List each line of the data in which the string "Image" appears.

--------------------------------------------------

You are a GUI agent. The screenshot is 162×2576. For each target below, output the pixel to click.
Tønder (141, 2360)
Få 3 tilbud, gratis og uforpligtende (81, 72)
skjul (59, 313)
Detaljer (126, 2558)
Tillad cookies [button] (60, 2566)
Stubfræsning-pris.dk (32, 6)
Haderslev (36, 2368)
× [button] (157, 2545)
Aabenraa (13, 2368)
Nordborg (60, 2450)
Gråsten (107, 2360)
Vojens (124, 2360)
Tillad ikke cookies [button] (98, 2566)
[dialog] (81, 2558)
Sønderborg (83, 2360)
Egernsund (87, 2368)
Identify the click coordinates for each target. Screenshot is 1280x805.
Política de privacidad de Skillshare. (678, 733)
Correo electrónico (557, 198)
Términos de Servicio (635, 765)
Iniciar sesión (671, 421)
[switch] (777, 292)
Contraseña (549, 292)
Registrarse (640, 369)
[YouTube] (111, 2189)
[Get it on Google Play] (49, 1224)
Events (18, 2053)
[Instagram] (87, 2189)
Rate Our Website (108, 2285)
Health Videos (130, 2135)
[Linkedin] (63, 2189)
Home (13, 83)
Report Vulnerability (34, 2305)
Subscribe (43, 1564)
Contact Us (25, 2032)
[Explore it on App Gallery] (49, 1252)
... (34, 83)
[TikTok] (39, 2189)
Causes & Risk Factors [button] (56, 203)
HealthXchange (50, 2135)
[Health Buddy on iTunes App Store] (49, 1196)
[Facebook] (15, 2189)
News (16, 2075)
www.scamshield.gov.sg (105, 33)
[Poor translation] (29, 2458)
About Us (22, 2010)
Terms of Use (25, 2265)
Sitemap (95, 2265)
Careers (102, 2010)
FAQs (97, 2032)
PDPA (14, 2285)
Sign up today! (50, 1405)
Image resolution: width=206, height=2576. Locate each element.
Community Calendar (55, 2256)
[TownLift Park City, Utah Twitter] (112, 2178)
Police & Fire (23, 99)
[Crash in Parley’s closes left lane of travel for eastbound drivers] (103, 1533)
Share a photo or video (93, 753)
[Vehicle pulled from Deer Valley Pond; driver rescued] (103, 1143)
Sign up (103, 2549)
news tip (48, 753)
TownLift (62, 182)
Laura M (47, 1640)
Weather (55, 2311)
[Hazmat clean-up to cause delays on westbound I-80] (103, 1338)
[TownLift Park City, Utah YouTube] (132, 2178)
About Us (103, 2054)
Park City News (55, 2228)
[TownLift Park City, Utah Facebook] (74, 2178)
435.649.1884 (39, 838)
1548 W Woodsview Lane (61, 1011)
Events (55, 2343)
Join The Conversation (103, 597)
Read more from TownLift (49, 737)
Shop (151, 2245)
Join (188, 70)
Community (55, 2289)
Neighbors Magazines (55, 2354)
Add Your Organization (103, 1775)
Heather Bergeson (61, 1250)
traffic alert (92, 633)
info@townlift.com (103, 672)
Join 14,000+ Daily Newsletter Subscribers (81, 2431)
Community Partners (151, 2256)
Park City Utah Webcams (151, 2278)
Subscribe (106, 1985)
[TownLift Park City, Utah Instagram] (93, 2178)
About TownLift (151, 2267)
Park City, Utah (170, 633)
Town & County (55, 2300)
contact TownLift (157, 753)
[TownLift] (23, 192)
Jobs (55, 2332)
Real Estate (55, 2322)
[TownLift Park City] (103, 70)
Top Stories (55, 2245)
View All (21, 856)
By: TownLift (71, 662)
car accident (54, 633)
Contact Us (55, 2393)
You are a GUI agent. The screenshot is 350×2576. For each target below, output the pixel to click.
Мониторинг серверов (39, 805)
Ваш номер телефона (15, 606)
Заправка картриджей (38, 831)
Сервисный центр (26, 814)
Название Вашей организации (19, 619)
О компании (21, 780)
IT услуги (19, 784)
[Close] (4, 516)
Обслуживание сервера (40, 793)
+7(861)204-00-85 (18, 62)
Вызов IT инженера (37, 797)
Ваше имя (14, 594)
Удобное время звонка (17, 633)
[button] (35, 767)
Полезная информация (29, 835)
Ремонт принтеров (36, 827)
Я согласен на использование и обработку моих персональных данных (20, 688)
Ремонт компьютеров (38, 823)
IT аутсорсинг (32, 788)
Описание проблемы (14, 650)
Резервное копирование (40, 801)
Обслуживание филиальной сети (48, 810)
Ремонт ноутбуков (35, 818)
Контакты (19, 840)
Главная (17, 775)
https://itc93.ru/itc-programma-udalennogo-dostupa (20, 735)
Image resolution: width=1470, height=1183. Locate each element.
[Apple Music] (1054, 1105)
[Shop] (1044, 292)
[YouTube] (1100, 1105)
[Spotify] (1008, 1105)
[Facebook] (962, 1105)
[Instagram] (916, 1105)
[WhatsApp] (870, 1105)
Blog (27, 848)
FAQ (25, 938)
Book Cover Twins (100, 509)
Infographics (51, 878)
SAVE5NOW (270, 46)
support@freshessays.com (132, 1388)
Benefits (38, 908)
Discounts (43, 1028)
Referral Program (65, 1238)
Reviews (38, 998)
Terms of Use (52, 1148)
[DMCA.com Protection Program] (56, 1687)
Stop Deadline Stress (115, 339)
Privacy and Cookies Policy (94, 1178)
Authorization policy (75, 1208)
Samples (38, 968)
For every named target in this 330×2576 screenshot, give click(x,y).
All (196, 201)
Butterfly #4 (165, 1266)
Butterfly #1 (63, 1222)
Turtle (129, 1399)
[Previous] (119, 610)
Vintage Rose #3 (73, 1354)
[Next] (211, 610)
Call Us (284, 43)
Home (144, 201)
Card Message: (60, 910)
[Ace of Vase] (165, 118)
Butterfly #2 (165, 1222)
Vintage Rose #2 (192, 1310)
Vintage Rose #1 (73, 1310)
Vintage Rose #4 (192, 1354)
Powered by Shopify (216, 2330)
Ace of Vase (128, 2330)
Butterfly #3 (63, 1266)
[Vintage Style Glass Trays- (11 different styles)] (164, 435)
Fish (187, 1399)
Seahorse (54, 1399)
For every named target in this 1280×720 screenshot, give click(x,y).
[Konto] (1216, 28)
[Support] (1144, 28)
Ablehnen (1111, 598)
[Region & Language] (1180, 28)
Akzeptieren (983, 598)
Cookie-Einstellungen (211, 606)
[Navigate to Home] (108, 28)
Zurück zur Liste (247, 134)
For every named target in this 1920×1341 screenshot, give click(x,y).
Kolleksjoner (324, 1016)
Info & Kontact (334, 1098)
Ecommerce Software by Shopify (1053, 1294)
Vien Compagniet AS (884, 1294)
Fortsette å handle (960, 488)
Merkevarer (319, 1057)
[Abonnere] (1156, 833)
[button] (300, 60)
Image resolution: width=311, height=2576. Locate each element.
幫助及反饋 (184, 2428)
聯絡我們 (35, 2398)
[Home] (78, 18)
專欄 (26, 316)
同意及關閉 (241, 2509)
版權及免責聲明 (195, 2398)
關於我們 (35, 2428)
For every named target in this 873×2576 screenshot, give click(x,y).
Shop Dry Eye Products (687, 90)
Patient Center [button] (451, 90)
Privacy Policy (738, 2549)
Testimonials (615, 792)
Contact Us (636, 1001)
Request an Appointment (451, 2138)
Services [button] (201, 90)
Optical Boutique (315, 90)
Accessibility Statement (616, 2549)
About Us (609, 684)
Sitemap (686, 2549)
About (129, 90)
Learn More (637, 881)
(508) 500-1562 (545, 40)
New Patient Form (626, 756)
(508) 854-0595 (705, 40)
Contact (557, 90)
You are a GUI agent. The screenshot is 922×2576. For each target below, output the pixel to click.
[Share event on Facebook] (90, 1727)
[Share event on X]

--------------------------------------------------

* [SOLUTION]
Image resolution: width=206, height=2576. Locate each element.
Image resolution: width=1470, height=1183. Locate each element.
Image resolution: width=311, height=2576. Locate each element.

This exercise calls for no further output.